Something I come back to over and over again with couples I work with is the idea of Love Languages. Developed by Dr. Gary Chapman, the Love Languages provide a model of how we show care and affection in relationships - all relationships. Dr. Chapman has distilled how we communicate affection into five key themes:
Physical Touch - caressing your partner's back, holding their hand, being close to them
Quality Time - planning and making time to be together without other distractions or obligations
Words of Affirmation - telling your partner how you feel, that they matter to you, that you appreciate them
Acts of Service - doing something practical and valuable for your partner
Gifts - Giving or receiving meaningful, material reminders of your affection
Our primary Love Language is the one we understand most easily. Take a moment to think for a second, what really makes you feel loved and appreciated by your partner? What makes you feel close to them? What do your close friends do that shows you they really care? Chances are, 2-3 of these languages will rise to the top. If you're unsure, or if you like online quizzes, you can take a free quiz to find your primary Love Languages here.
As with many aspects of ourselves, the way we approach our natural Love Languages can be impacted by many factors of our life experience.
For example, some Love Languages have been culturally regulated to intimate relationships or gender roles. Do you feel comfortable sharing physical touch with friends, for instance? Women tend to be more comfortable with physical touch in plutonic relationship than men. Some Love Languages are limited by circumstance. We cannot always be physically present with our friends and partners which can make it difficult to feel connected if your primary Love Language is Physical Touch or Quality Time.
Our experience of connection is also deeply impacted by the Love Languages of those around us. Some Love Languages may have been more or less present in your family growing up. How closely would you guess your parent's or siblings match your Love Languages? If you're primary Love Languages were very different than those around you as a child, it may have been more difficult to feel loved and appreciated.
Discovering your Love Languages is a good first step. But it's what you do with that knowledge that can really improve your relationships over time.
First off, the Love Language you understand most easily is also likely the one you use most often to show your care for others. Can you think of how you demonstrate that you appreciate someone? Do you buy thoughtful gifts for them that you know they will like? Do you make an effort to get them on your calendar regularly? Since we tend to give and receive love in our primary language, if our partner's primary language differs from ours, we may not automatically feel loved by their acts of love.
This brings us to the work of Love Languages, translation. Since our partner may not naturally speak our Love Language, we must also work to recognize and take in the love they are showing us in other ways. By learning to listen to other Love Languages, we can increase the number of ways we feel love.
Love Language translation is the process of looking for your partner's primary Love Languages in your interactions. Do they communicate love with Acts of Service? Quality Time? If these are not your Love Languages, you may tend to overlook them. Start to bring your attention to those gestures from your partner. Maybe he filled your car up with gas or takes on a household chore he knows you dislike. Maybe she tells you things she appreciates about you and verbalizes ways she feels proud of you. Perhaps he frequently rests his hand on your back or touches your hair. She may go out of her way to bring home your favorite snack.
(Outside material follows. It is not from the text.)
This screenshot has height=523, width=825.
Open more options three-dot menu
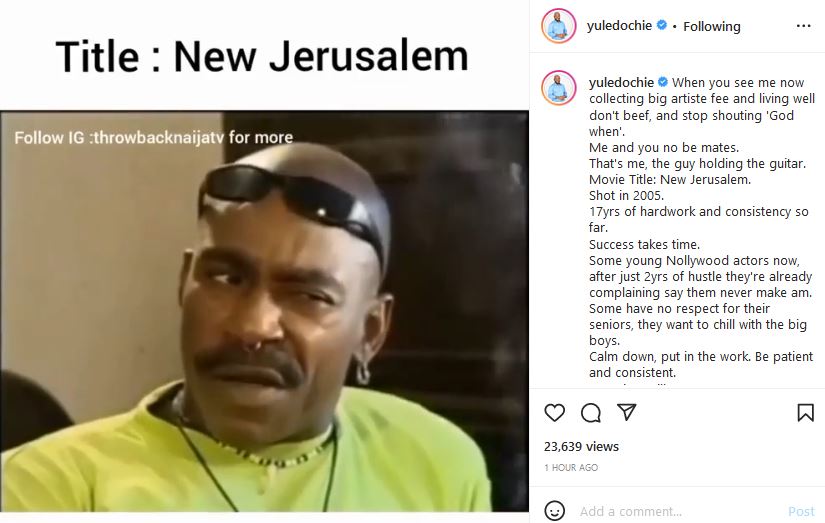point(803,26)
When you recognize a gesture as an expression of your partner's Love Language, pause and try to soak it in. Remind yourself, 'this is my partner loving me.'
The act of Love Language translation also flows the other way. Can you stretch yourself and offer gestures of love to your partner in their language as well? Acts of Service is a tough one for me personally, it doesn't feel like offering love. But if I remind myself that, by organizing this trip or taking care of this task I am actively loving my partner, it begins to feel like an act of love for me as well.
Just as you have a Mother Tongue, our primary Love Languages will always come most naturally to us and love will flow effortlessly when expressed in that way. However, by increasing our awareness of the ways we give and receive love and the ways they overlap or differ from our partner's natural expressions, we can expand our love receptors and our capacity to feel loved and cared for.
Feeling loved more often and in more ways? That is certainly a recipe for better relationship.